▶ **Alıntı metin**:
----

Profile picture
e. @elcinarabaci
, 28 tweets, 4 min read Read on Twitter
Seçimlerden tamamen alakasız konuda bir şeyler okuyorum, elimde tarih boyunca ortaya çıkan bir çok imparatorluğun mukayeseli analizini yapan bir kitap var: Burbank & Cooper’ın Empires in World History. Ne var ki okuduklarım bir şekilde bugünkü seçim meselesine bağlabiliyor sanki.
Belki hala bir açıklama arayan zihnim, çok ilgili olmayan okumalarında bile kafasındaki asıl sorunun cevabını arıyordur bilemiyorum. Rusya ve Türkiye’de ortak siyasal bir kültür var: otokrasi sevdasi, lider kültü, devlet merkezli bakış... iki ülkenin geçmişlerine bakınca+
ortak bir imparatorluk geleneğinden besleniyor bu ülkeler. Hem Rusya hem Osmanlı İmpatorluğu’na kaynak olan iki büyük imparatorluk var: Moğol ve Bizans imparatorlukları
Bizde çok bilinmeyen bir özellikleri ama uzun yıllar Moğol/ Altınordu imparatorluğu hakimiyetinde yaşayan Rusların imparatorluk kültürünün oluşumunda Türk-Moğol geleneğinden önemli izler olduğunu iddia ediyor bu yazarlar. Bu izlerin Batılaşma reformları içinde gölgelenmesi+
ancak 18 yy.da, Büyük (Deli) Pedro itibariyle başlayan bir değişim. Değişim diyorsam, makyaj... içerikte aynı otokrasi, kilise ve diğer kurumlar+ aristokrasi üzerinde mutlak hakim bir hükumdar.
Osmanlı sultanları ve Rus çarlarının tarihte “büyük” addedilenlerinin böyle bir özelliği var, tam ve mutlak hakimiyet. Aynı özellik tarihteki her büyük imparatorluğun en büyük hükumdarlarında yok mesela. Habsburglar’ın 5. Charles’ı asla böyle bir hakimiyete sahip değil+
hakimiyet ve otoritesi daima aristokrasi ve kilise tarafından kısıtlanıyor, yerelde yönetimde etkin şehir meclisleri vs. var. Kraliçe Elizabeth’i denetleyen meclis var vs. Örnekler çoğaltılabilir. Osmanlı ve Rusya’nın ortak atalarında ise gücü denetlenebilir hükumdar+
saray açısından hiç makbul bir şey değil ve o zaman için devlet= saray demek. Bu yalnızca saray için böyle, geniş halk kitleleri için böyle olduğu iddiasında değilim, çünkü her fırsatını bulduklarında ayaklanma çıkartıyorlar. Ancak saray için makbul olanın halka kültürel olarak+
benimsetilmesini olanaklı kılan gelişmeler yaşanıyor 19.yy.da. İki imparatorlukta da imparatorluk ideolojilerinin “resmi milliyetçilik”e kavuşması, bunun eğitim, gazeteler ve propaganda yoluyla halka yaygınlaştırılması ve 1. dünya savaşı ile nihayetlenen büyük savaşların etkisi..

----

▶ **Aşağıdaki veriler**:
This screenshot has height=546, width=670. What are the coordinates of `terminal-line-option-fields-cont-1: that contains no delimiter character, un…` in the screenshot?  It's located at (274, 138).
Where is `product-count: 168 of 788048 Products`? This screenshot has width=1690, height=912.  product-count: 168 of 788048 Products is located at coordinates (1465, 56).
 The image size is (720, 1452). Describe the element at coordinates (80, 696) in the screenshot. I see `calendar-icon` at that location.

----

▶ **Görev listesi**:
1. Yukarıdaki alıntı metni iki cümleyle özetleyin.
2. Alıntı metinde adıyla anılan bütün hükümdarları sıralayın.

▶ **Çözümler**:
1. Rusya ile Türkiye'de otokrasi sevdası, lider kültü ve devlet merkezli bakış gibi ortak bir siyasal kültür vardır ve bu ülkeler, kaynağı Moğol ve Bizans imparatorlukları olan ortak bir imparatorluk geleneğinden beslenir. Osmanlı sultanlarının ve Rus çarlarının "büyük" sayılanları, gücü aristokrasi ve kilise tarafından kısıtlanan Habsburg hükümdarı 5. Charles'ın aksine tam ve mutlak hakimiyete sahiptir; 19. yüzyılda ise iki imparatorlukta da resmi milliyetçilik eğitim, gazeteler ve propaganda yoluyla halka yayılmıştır.

2.
- Büyük (Deli) Pedro
- Habsburglar'ın 5. Charles'ı
- Kraliçe Elizabeth